Latency#
How long does one request take from start to finish?
That duration is latency.
The Restaurant Analogy#
You sit down and order pasta. The clock starts.
The waiter walks to the kitchen, the chef cooks it, the waiter walks back, the plate lands on your table. The clock stops.
That total time = latency.
It doesn't matter how many other tables are being served. Latency is only about your one request.
Where does the time actually go?#
A request doesn't teleport. Time is spent at every step:
| Step | What's happening | How slow? |
|---|---|---|
| Network | Data physically travelling over wires between client and server | 0.5ms same datacenter, 150ms US→Europe |
| Queuing | Your request sitting in a waiting line before a thread picks it up | Depends on traffic |
| Compute | The server doing actual work — business logic, calculations | Usually fast, microseconds |
| I/O | Reading from a database or disk | 150µs SSD, 10ms HDD — the killer |
I/O is almost always the dominant cost
This is the one that surprises beginners. The server doing calculations is fast. Waiting for data from disk is what kills latency.
Why is a database call so slow?#
Your server has two places it can get data from:
RAM — memory that lives inside the server itself. Accessing it is nearly instant because it's physically right there on the same chip. Like grabbing something off your desk.
Disk — where the DB permanently stores its data. This is a completely separate physical device. Every time your server needs data from the DB, it has to: 1. Send a request to the disk — "give me this data" 2. Wait for the disk to physically locate it 3. Transfer it back
That round trip is slow. And the reason databases live on disk — not RAM — is that disk survives a server restart. RAM gets wiped the moment the power goes off. You can't store your users' data there permanently.
The numbers every engineer must memorize
| Where data lives | Time to access | Comparison to RAM |
|---|---|---|
| RAM | ~100 nanoseconds | baseline |
| SSD (disk) | ~150 microseconds | 1,500x slower |
| HDD (spinning disk) | ~10 milliseconds | 100,000x slower |
| Network (same datacenter) | ~0.5 milliseconds | 5,000x slower |
| Network (US → Europe) | ~150 milliseconds | 1,500,000x slower |
These numbers are not trivia. They are the reason every architecture decision exists.
- SSD is 1,500x slower than RAM → this is why caching exists
- Cross-region network is 1.5M x slower than RAM → this is why CDNs exist
This single table explains more about system design than almost anything else. Every time someone proposes a solution, trace it back to one of these numbers.

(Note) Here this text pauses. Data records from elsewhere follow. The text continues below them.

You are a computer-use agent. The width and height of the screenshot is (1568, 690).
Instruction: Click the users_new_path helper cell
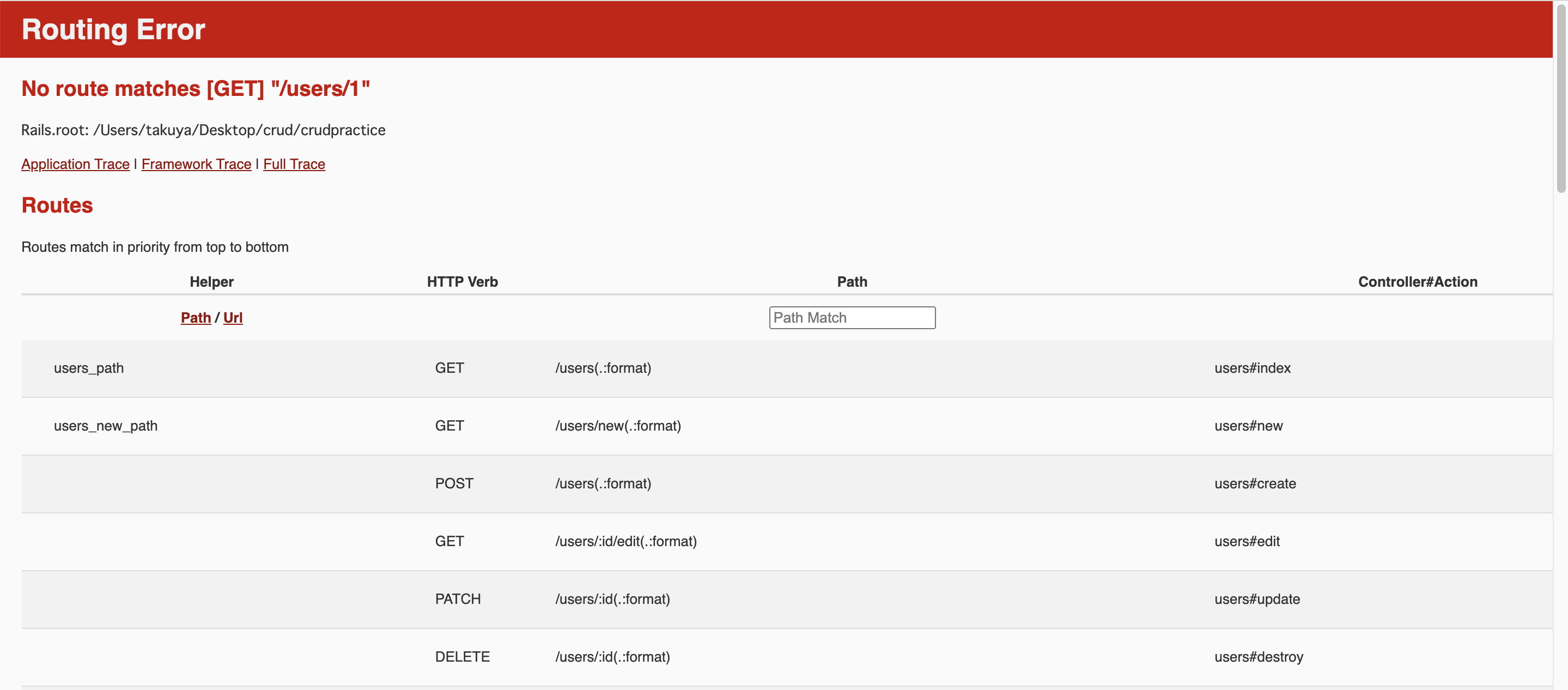point(105,426)
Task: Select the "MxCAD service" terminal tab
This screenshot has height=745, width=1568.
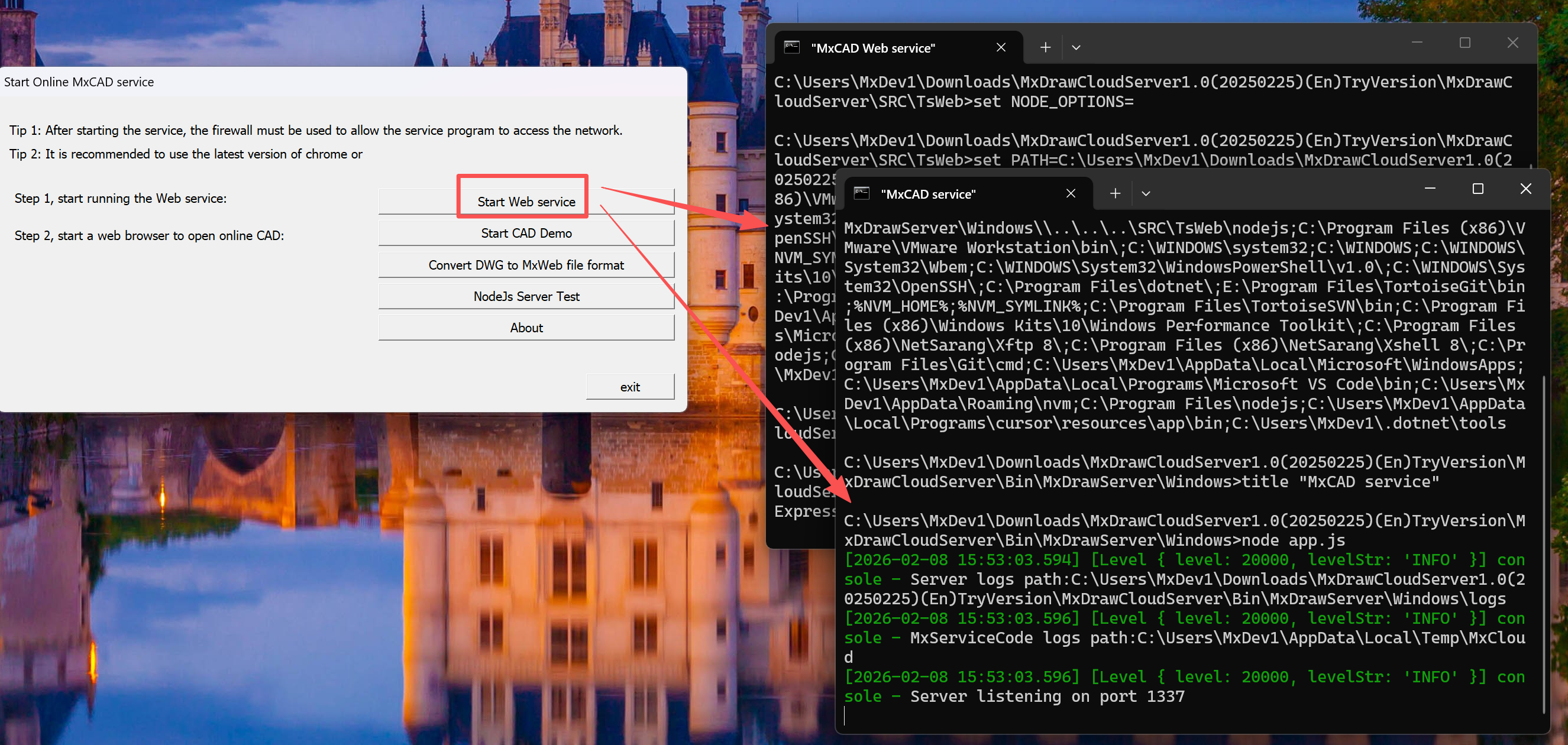Action: (x=927, y=194)
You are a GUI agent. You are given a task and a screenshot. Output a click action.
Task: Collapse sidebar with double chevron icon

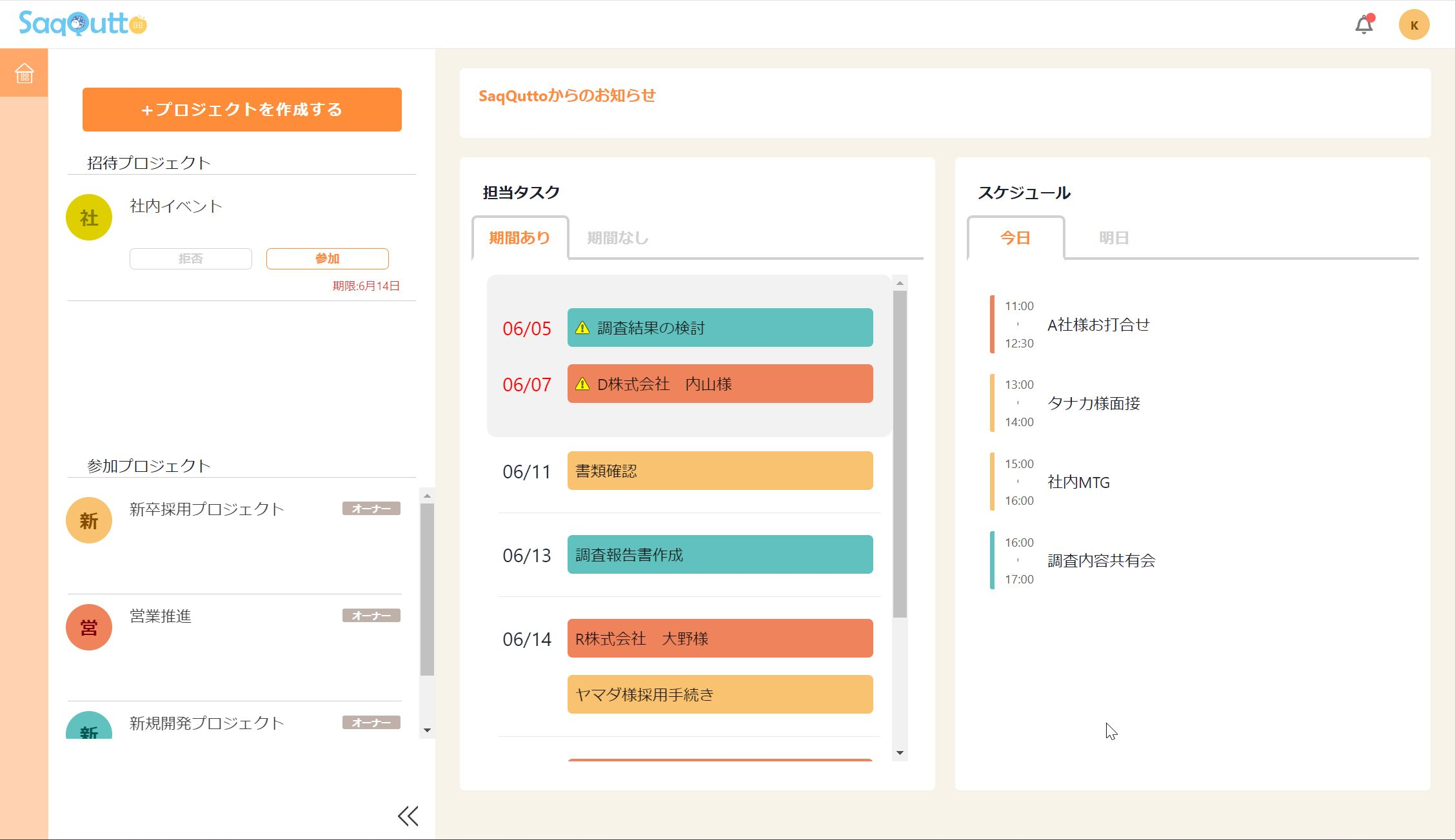408,816
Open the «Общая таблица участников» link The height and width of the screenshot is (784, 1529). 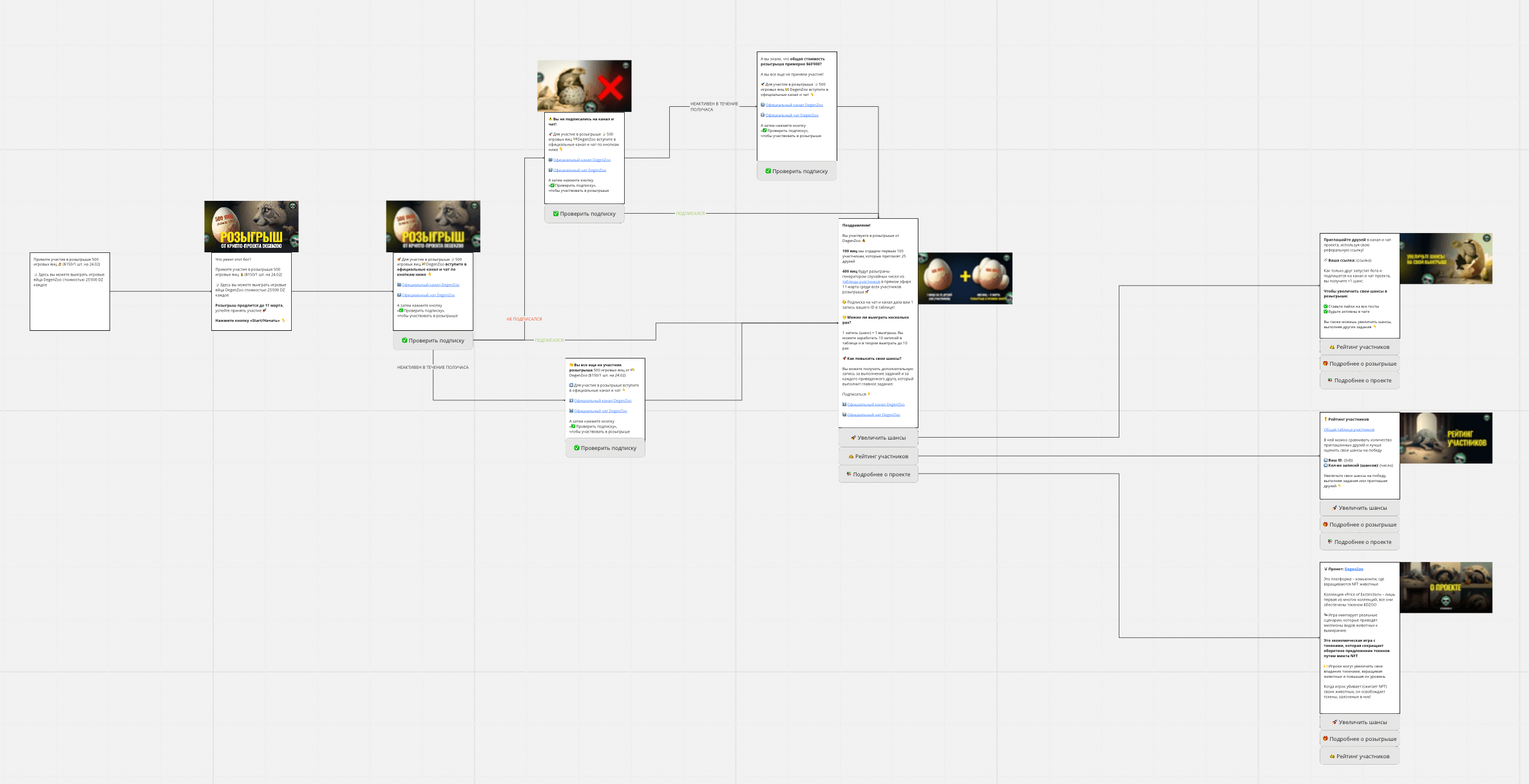click(1349, 429)
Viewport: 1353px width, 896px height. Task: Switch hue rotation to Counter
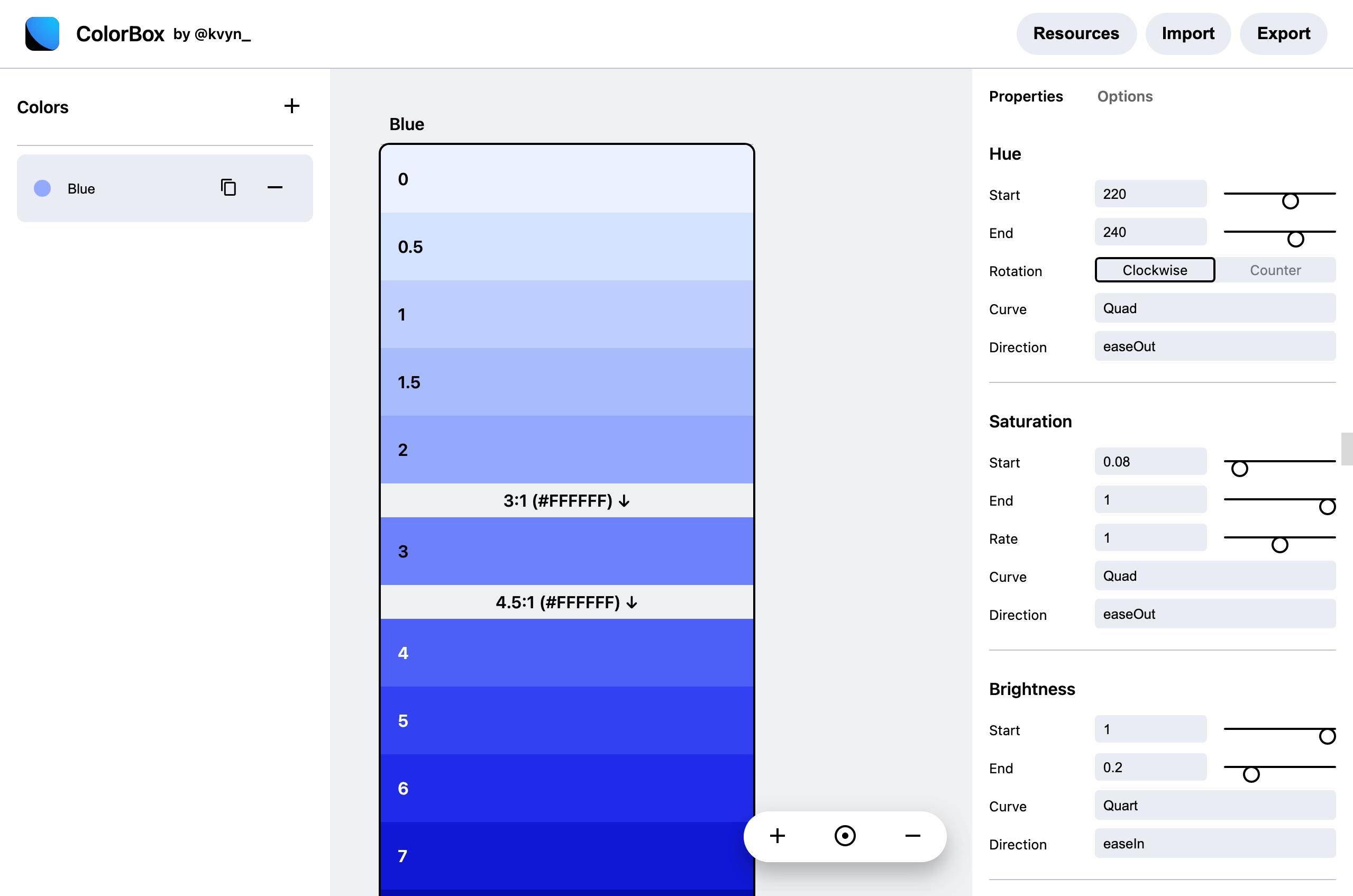click(1275, 270)
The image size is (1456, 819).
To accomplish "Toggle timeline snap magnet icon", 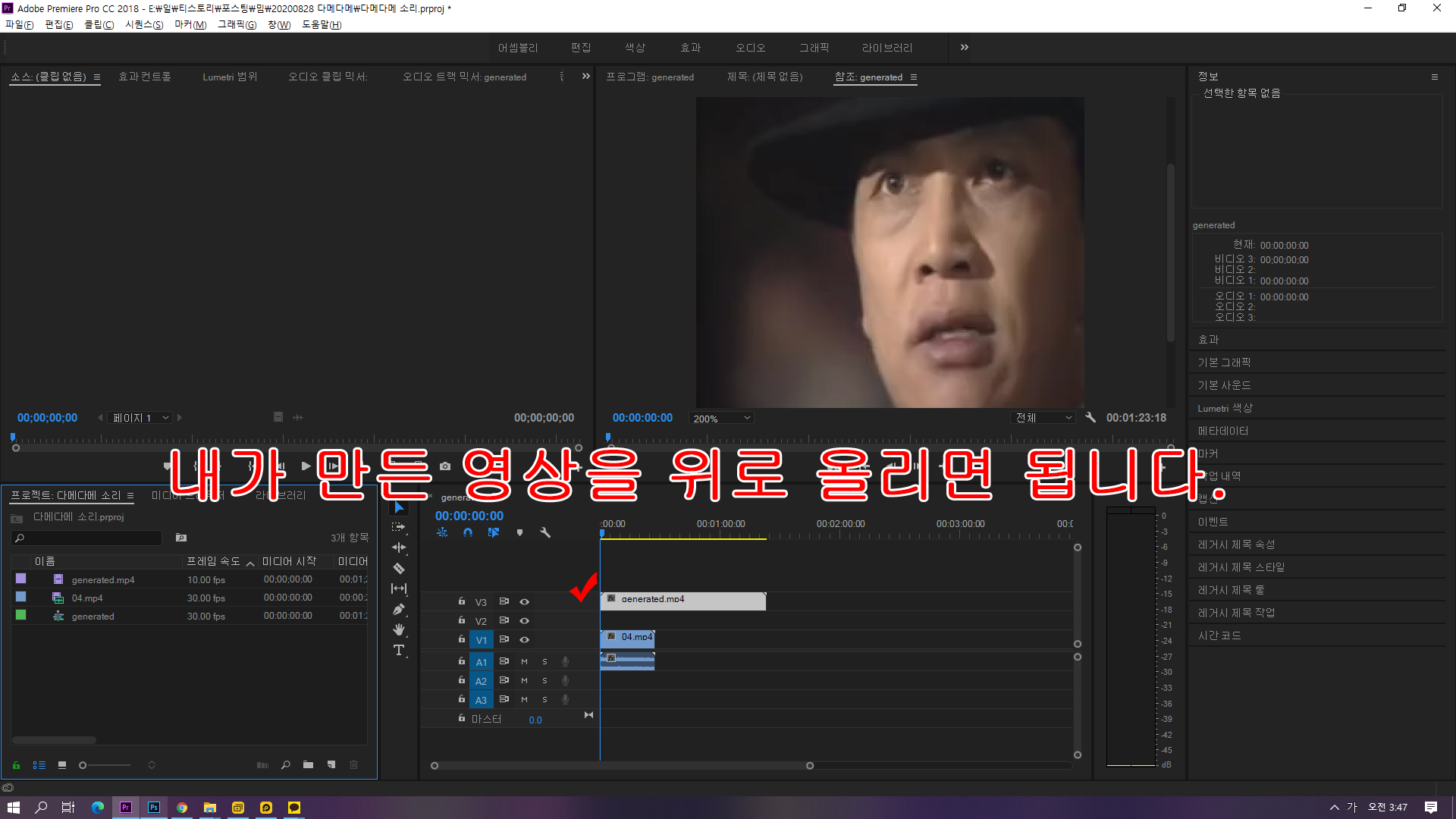I will tap(468, 532).
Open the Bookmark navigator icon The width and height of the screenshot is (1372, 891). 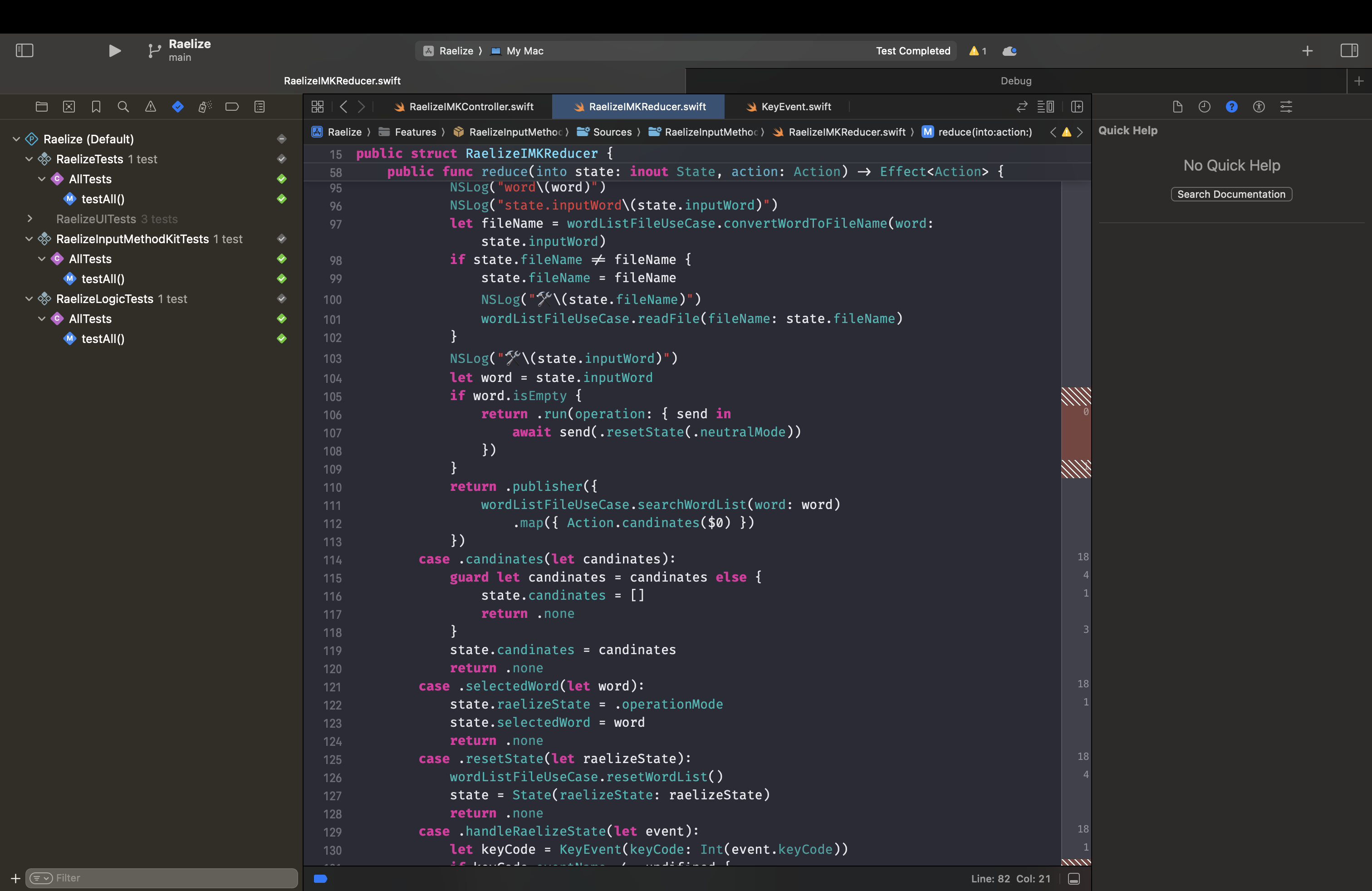(x=96, y=107)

High latency vs Low latency#
Not every system needs to be fast. But you need to know your target.
- Low latency systems — Google Search (~200ms), stock trading (~1ms), games (<50ms)
- High latency is acceptable — batch report generation (minutes), video transcoding (hours)
In an interview — never say "the system should be fast"
Always give a specific number. Example: "latency should be under 100ms"